• [YOUR ASSIGNMENT]: The data below contains pictures, which are to be skipped; the lines starting at the line with "Image resolution: width=900" and ending at the line with "the Interviewer text" are to be output exactly, both ends included.

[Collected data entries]
%%

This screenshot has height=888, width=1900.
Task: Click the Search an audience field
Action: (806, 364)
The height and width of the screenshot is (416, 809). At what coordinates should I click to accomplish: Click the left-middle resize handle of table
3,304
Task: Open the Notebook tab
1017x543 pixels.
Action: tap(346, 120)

%%
%%

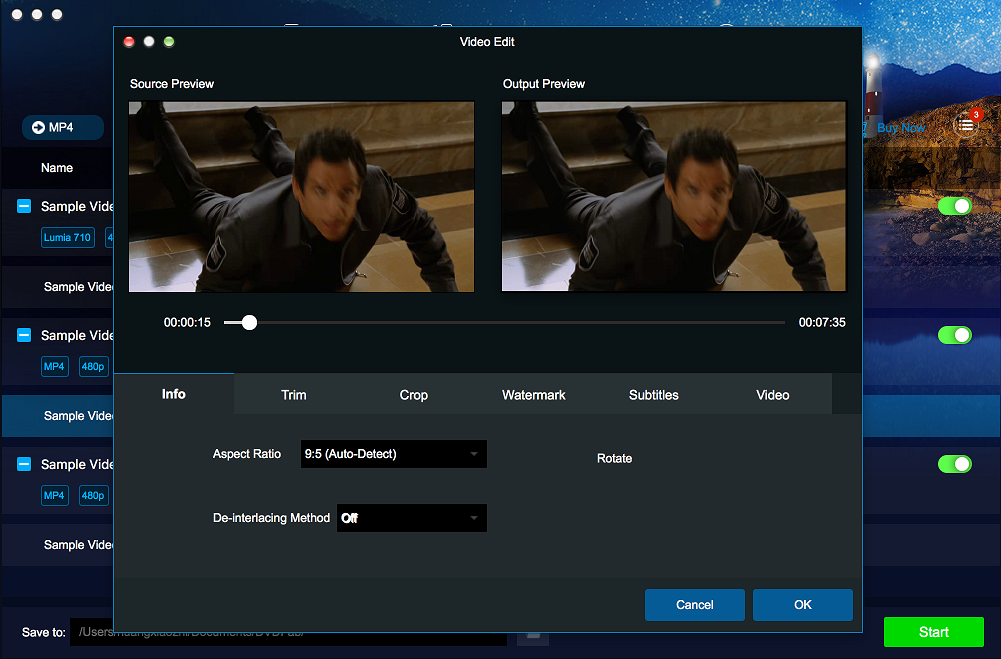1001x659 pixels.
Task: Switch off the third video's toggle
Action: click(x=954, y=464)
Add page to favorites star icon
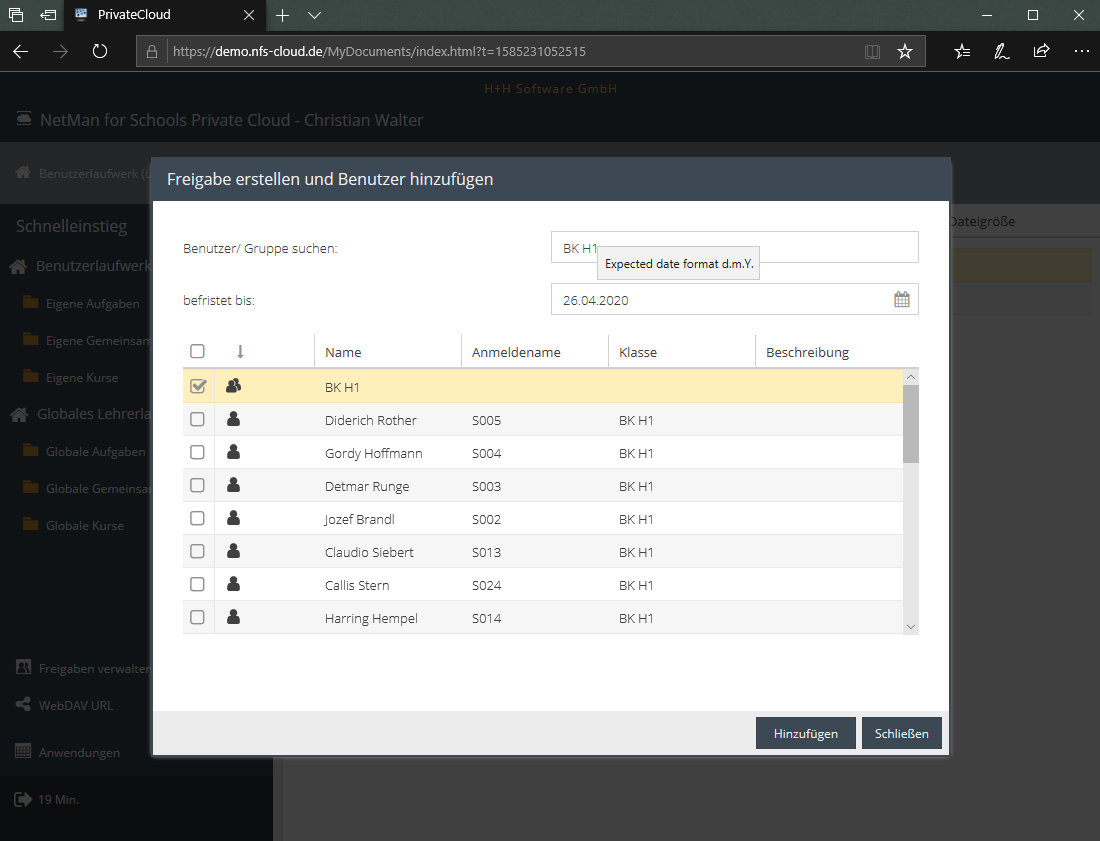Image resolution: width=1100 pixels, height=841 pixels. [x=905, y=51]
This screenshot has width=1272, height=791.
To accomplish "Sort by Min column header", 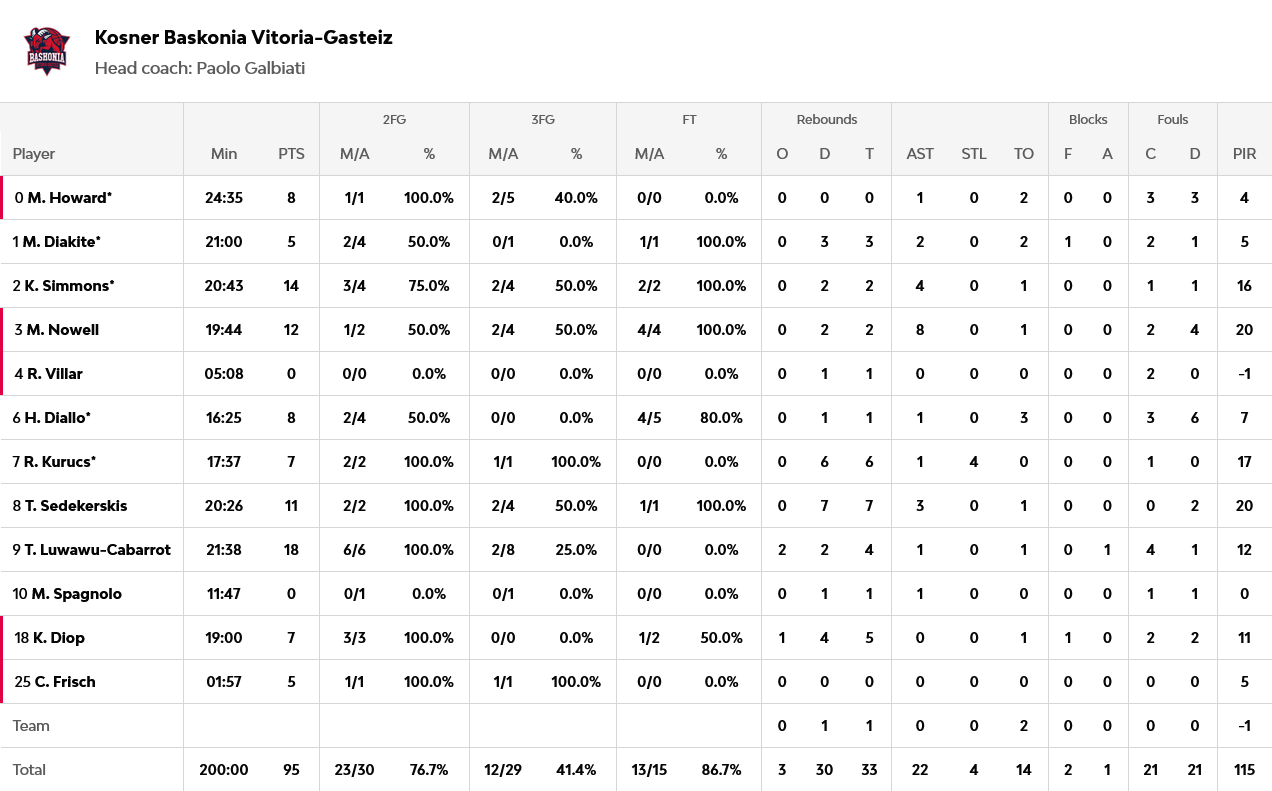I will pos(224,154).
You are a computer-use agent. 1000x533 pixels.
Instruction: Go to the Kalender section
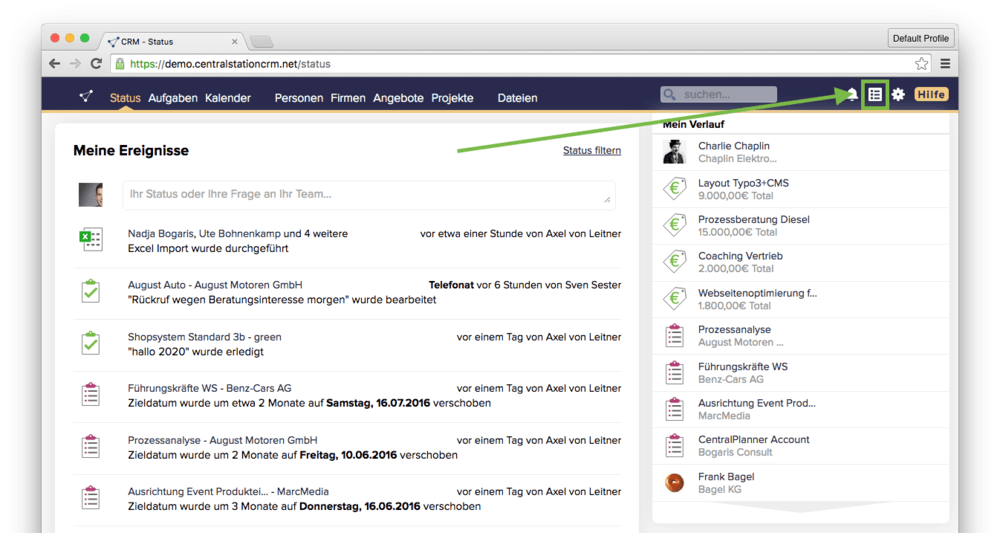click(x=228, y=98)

%%
%%

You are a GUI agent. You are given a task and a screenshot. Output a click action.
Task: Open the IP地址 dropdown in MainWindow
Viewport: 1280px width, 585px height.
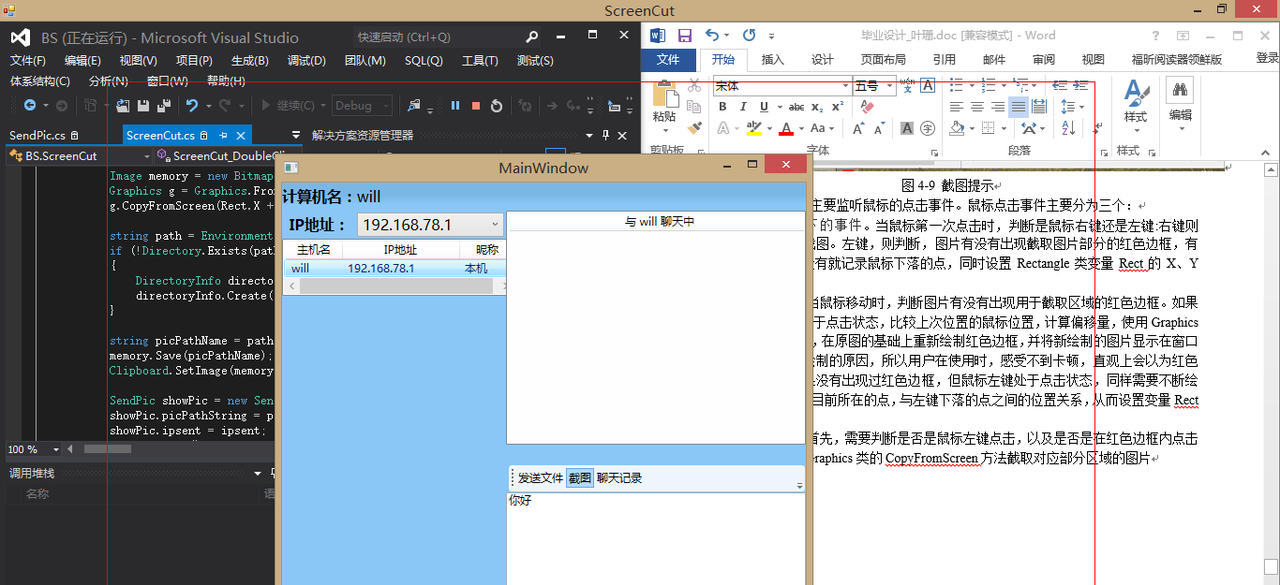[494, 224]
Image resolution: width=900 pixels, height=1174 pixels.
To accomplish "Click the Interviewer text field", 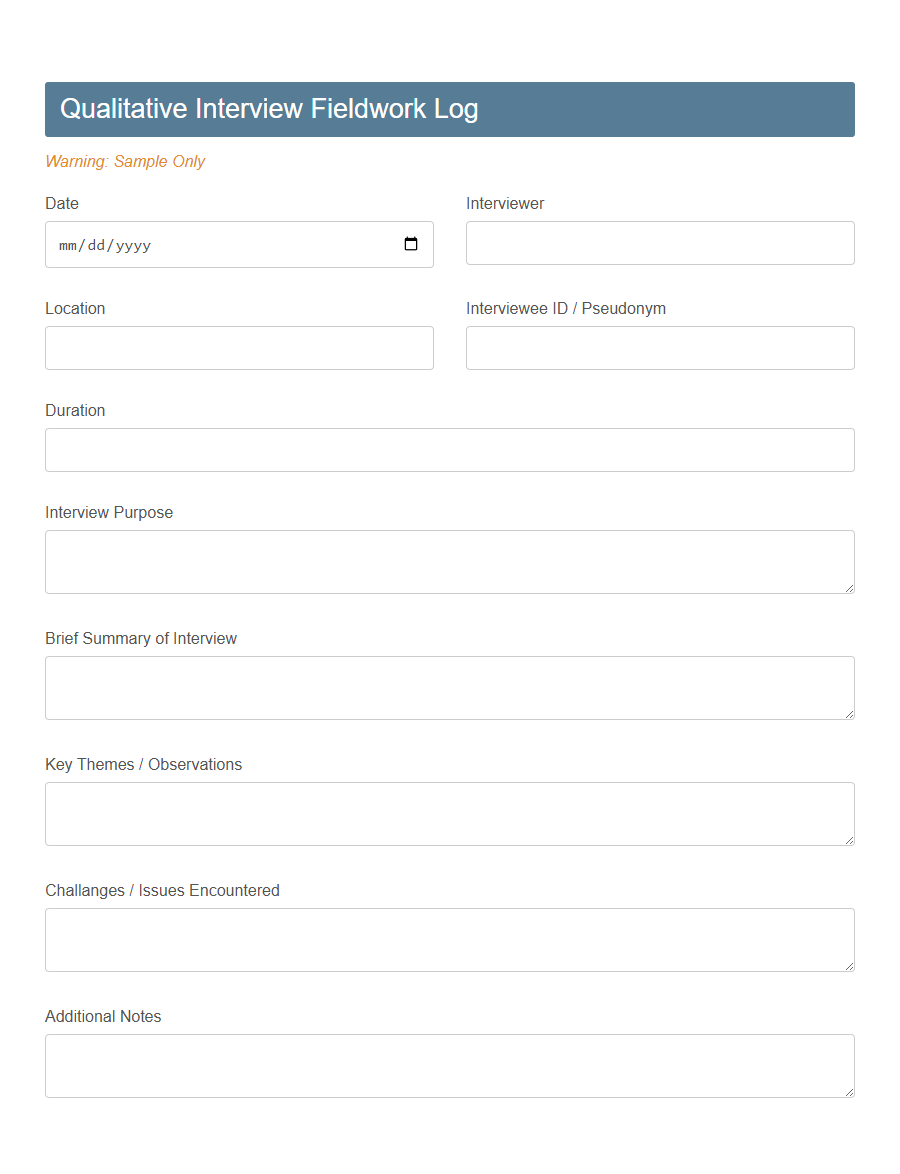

%%

• [RESPONSE AREA]:
Image resolution: width=900 pixels, height=1174 pixels.
To accomplish "Click the Interviewer text field", 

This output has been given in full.